▶ **Data extracts**
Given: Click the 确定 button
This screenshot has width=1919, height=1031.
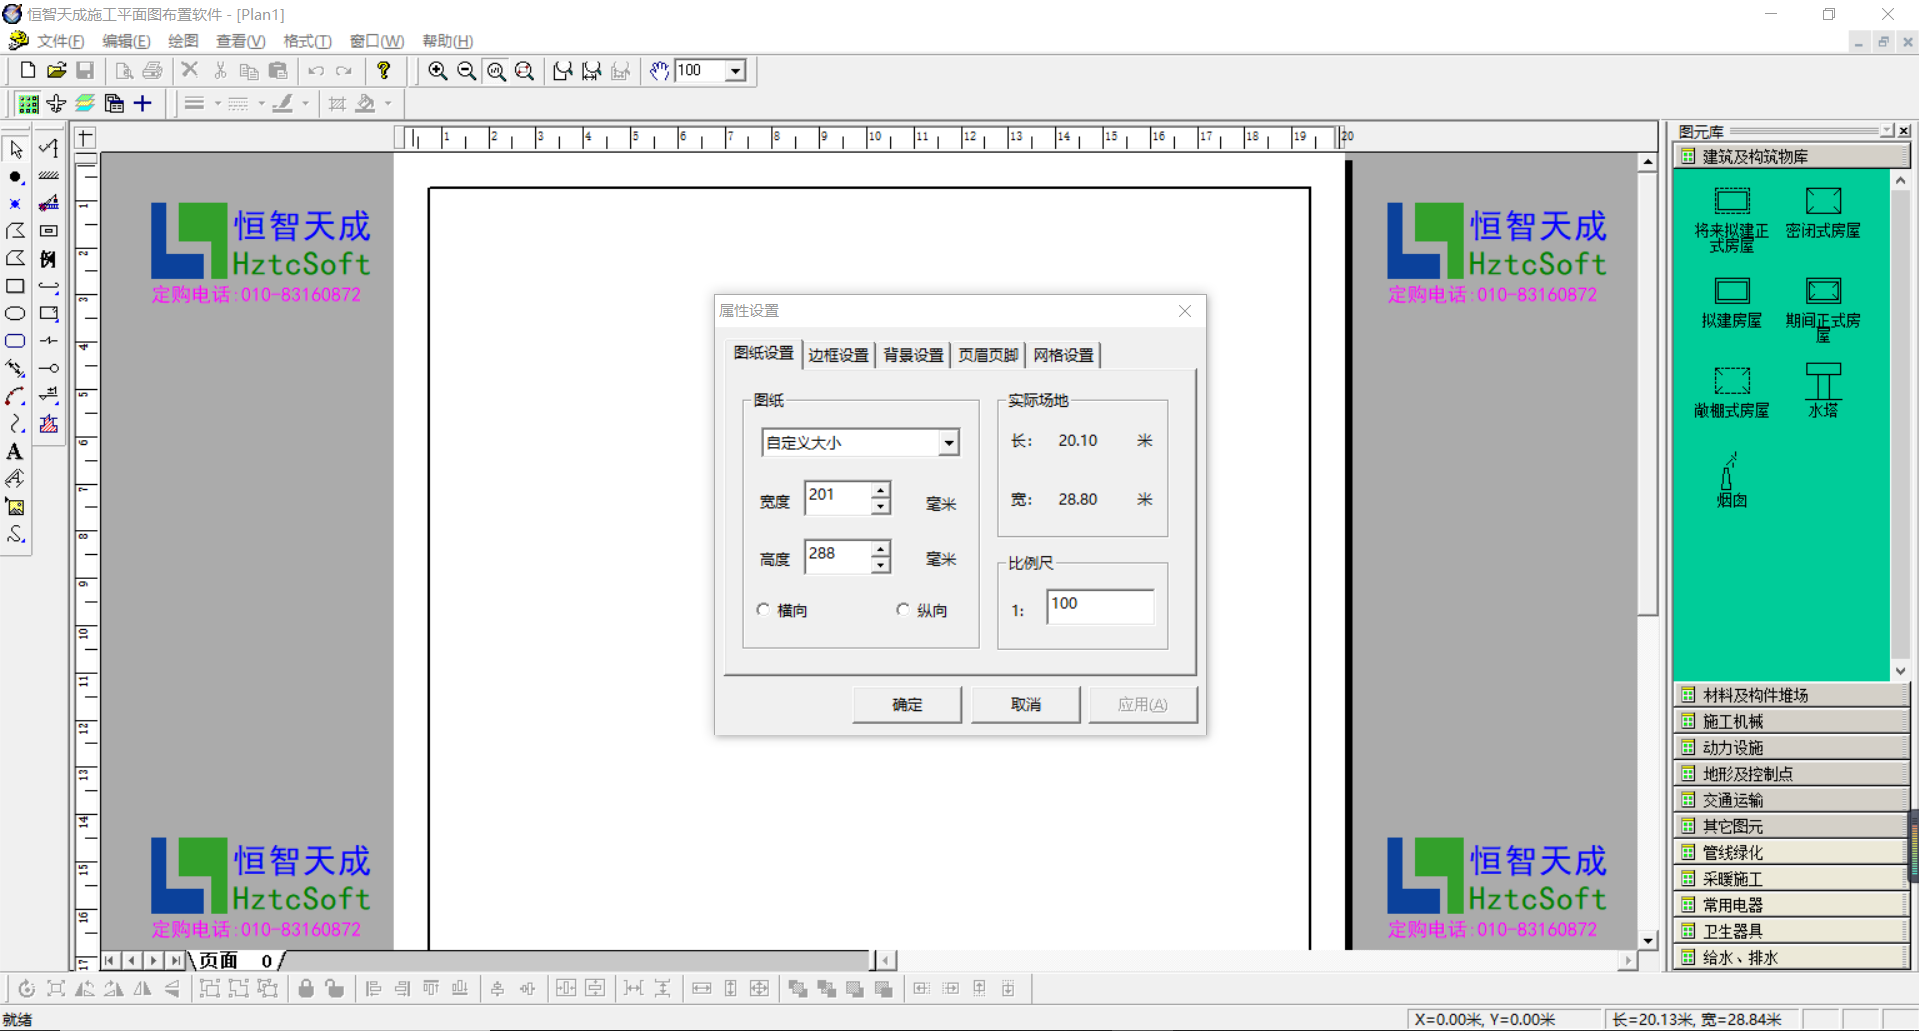Looking at the screenshot, I should click(x=907, y=705).
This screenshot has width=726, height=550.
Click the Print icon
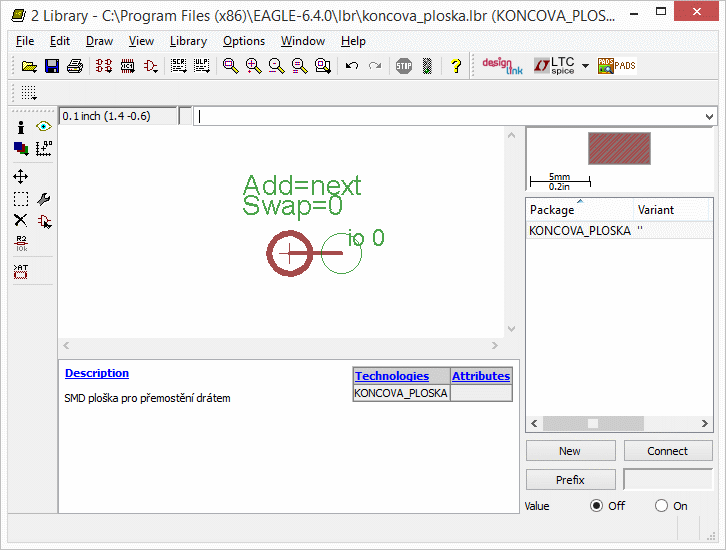74,66
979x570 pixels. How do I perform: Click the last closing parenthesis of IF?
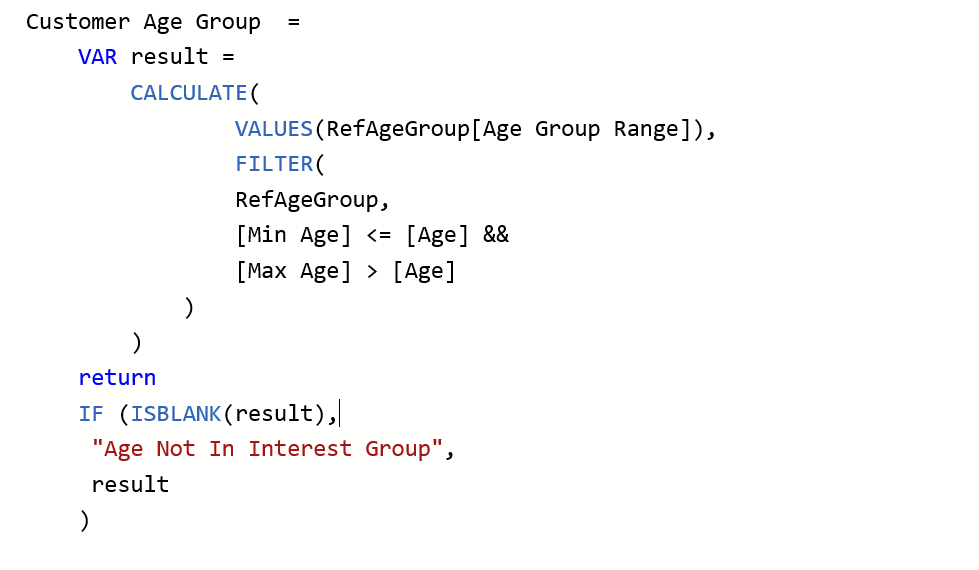pyautogui.click(x=85, y=521)
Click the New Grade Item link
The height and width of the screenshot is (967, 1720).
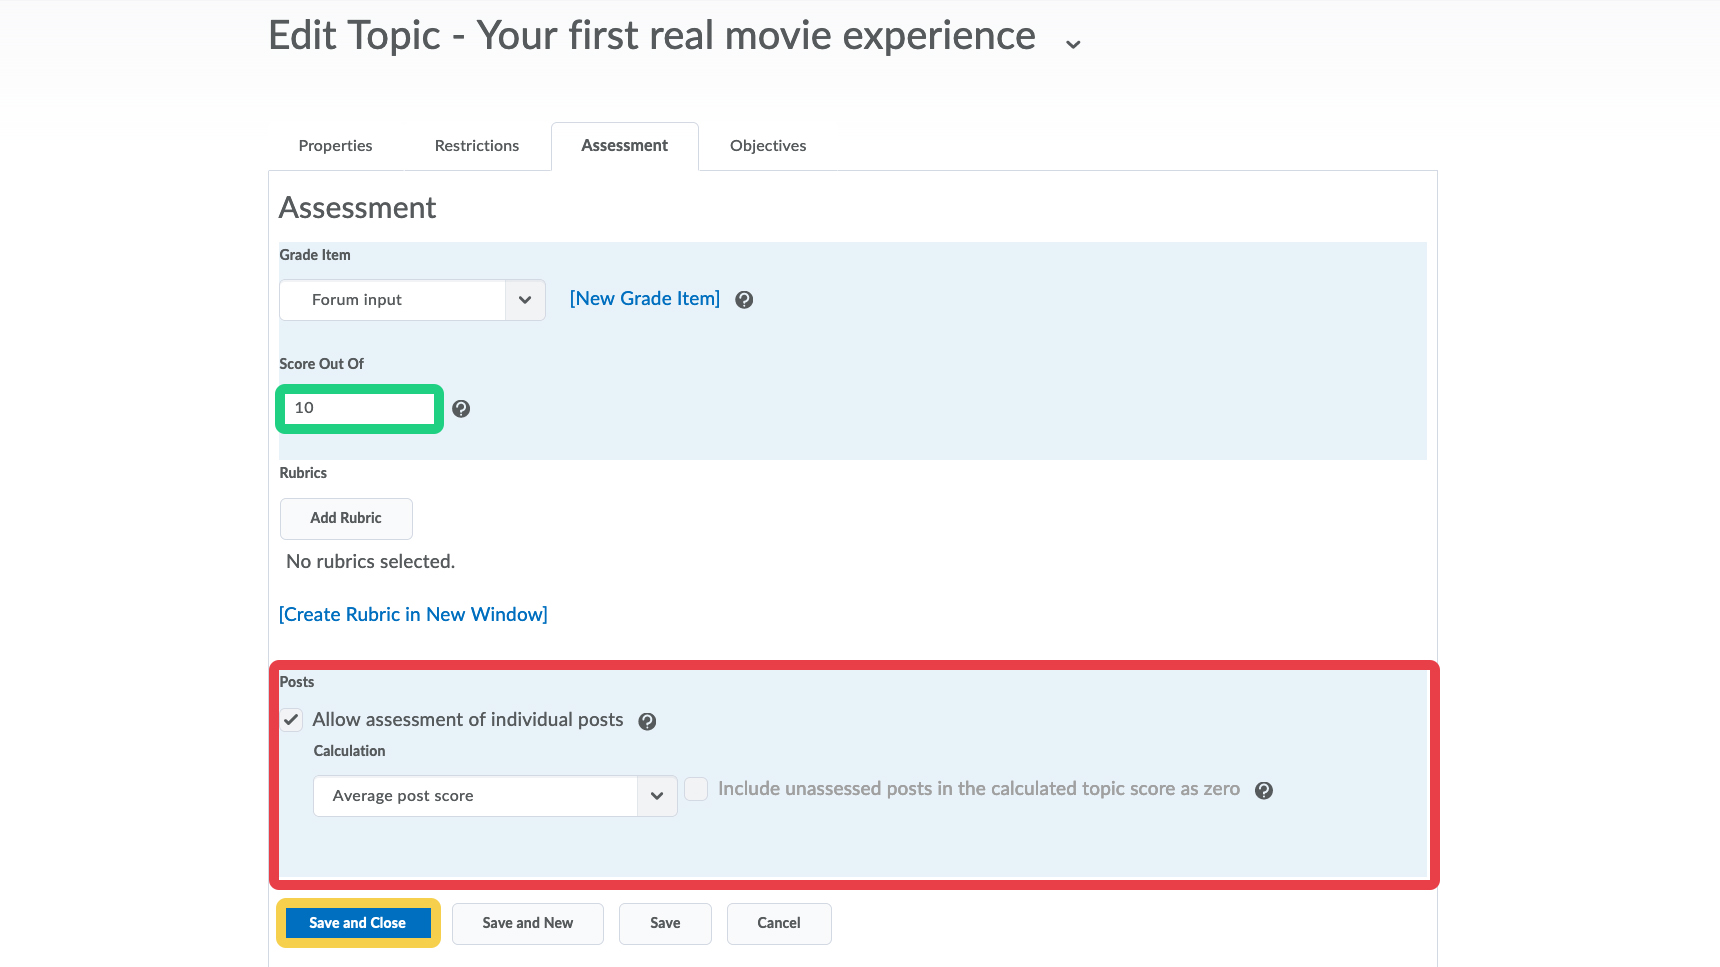coord(645,299)
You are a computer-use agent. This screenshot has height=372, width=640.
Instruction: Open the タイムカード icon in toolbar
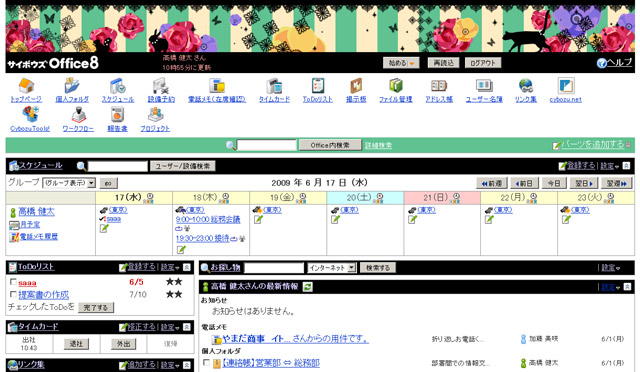point(274,85)
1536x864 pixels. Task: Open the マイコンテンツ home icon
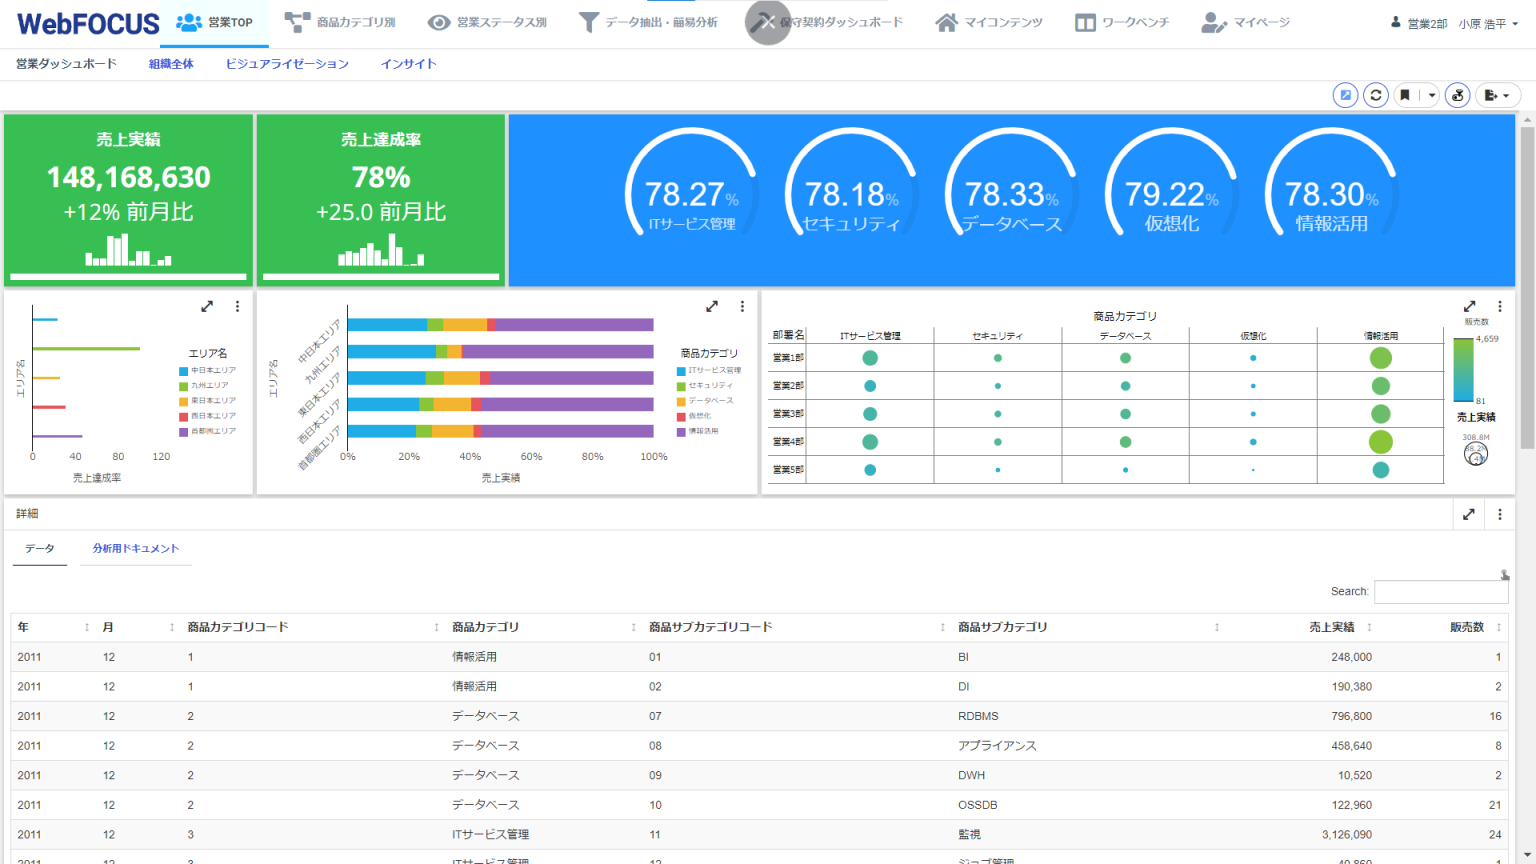[945, 20]
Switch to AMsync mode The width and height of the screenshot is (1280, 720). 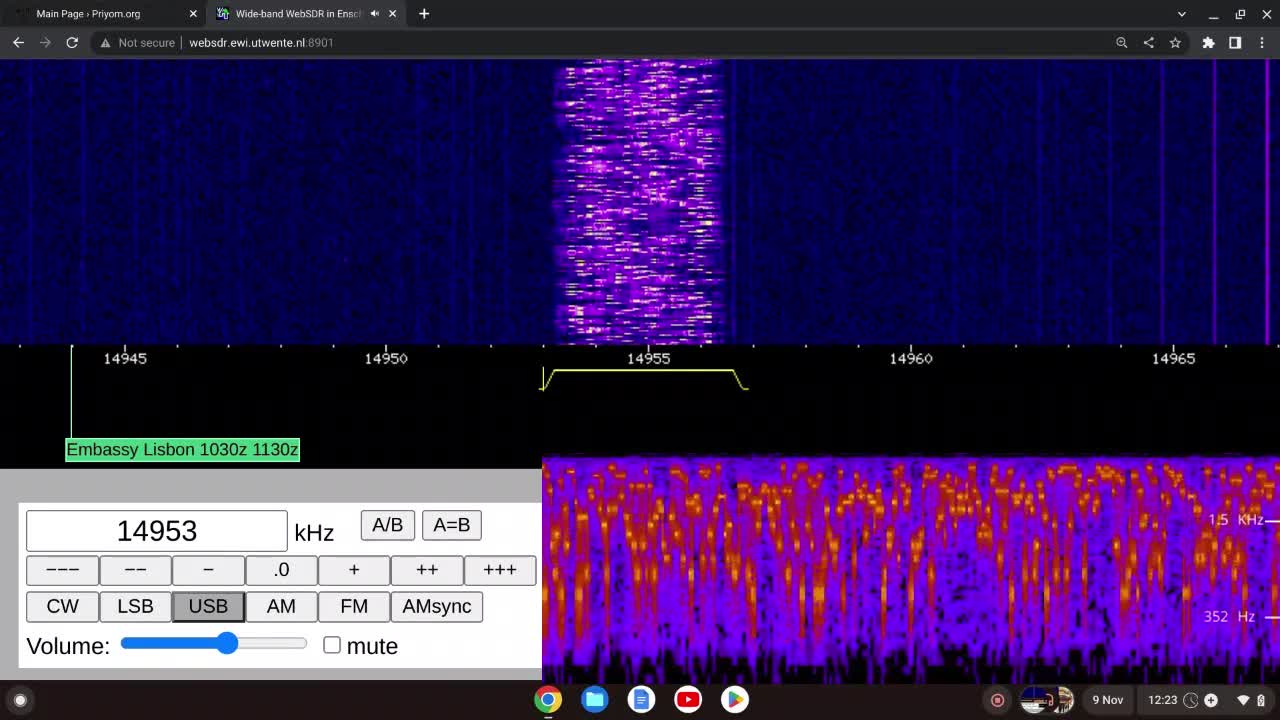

▶ **What to do**
Your task is to retype, exactly and only, the lines from the line holding "Click the Print icon" through the final line of the data above, with both ends kept. Drop the pictures.

▶ **Output for this task**
Click the Print icon
74,66
979x570 pixels. How do I perform: Click the last closing parenthesis of IF?
pyautogui.click(x=85, y=521)
Click the New Grade Item link
The height and width of the screenshot is (967, 1720).
coord(645,299)
You are a computer-use agent. This screenshot has height=372, width=640.
Instruction: Open the タイムカード icon in toolbar
point(274,85)
1536x864 pixels. Task: Open the マイコンテンツ home icon
[945, 20]
Switch to AMsync mode The width and height of the screenshot is (1280, 720). 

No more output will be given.